Petrus ist überwältigt von der Vision, die dazu führt, dass er einen Teil seiner bisherigen religiösen Vorstellungen, die ihm lebenswichtig waren, hinter sich lässt. Auf religiöser Ebene kann ich mir et­was Vergleichbares für uns Christinnen und Christen nicht vorstellen. Aber auf anderer existentieller Ebene kann es geschehen, dass besondere Ereignisse mein Leben völlig aus der Bahn werfen und in eine neue Richtung lenken. 

Es gibt Momente, da müssen wir unsere Vorstellungen, die so etwas wie ein Treppengeländer für uns waren, an dem wir uns festhalten konnten, aufgeben. Sie taugen nicht mehr als Lebenskonzept. Das bringt zunächst Verunsicherung mit sich, auch Enttäuschung, kann aber letztlich in die Freiheit führen. Neue Möglichkeiten tun sich auf, Erstarrungen lösen sich auf, aus Stillstand entsteht Bewegung. Worauf wir bis vor kurzem noch nicht zu hoffen gewagt haben, wird wahr. Andere Menschen treten in unser Leben, verändern uns, bereichern, bringen weiter.
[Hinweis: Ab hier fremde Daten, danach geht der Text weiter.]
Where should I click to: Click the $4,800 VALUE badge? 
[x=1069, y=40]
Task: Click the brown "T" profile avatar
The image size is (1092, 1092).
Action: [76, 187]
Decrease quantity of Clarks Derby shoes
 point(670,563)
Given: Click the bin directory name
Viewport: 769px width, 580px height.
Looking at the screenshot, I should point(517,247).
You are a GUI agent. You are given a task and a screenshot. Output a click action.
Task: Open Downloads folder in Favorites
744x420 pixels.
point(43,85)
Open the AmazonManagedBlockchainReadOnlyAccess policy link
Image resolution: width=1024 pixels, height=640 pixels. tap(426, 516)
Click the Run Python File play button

Es gibt Dinge, die sind zunächst befremdlich, sie sind unbekannt und flößen uns Angst ein.

Im Nachhinein hat sich herausgestellt, dass es gut war, dass wir den Schritt gewagt haben. Natürlich gibt es auch das andere, dass sich herausstellte, dass dieser Schritt, den wir gewagt haben, sich nicht als hilfreich für uns erwies. Es tauchten Probleme auf, die nicht in die Freiheit führten, sondern in neue Abhängigkeiten. Wenn wir uns neu auf dem Weg machen, bleibt immer ein Risiko. Petrus nimmt das Risiko auf sich, überwindet Grenzen und trägt reichen Lohn davon. Er kann das Evangelium verkünden, Menschen lassen sich taufen. Kornelius hört, was ein Fremder ihm zu sagen hat, vertraut ihm, lässt sich auf ihn und seine Botschaft ein. Beider Mut und Vertrauen sind nicht enttäuscht worden. Ihr Leben hat sich verändert. Kornelius ist Christ geworden, Petrus missioniert fortan bei den Heiden.

Haben Sie das schon einmal erlebt, dass sich Ihre Einstellungen radikal verändert haben und dass das Konsequenzen für ihr Leben hatte? Was ist nötig, damit dieser Weg gelingt? Vertrauen in Gott und seine Botschaft. Er findet einen Weg und zeigt uns die Quelle zum Leben.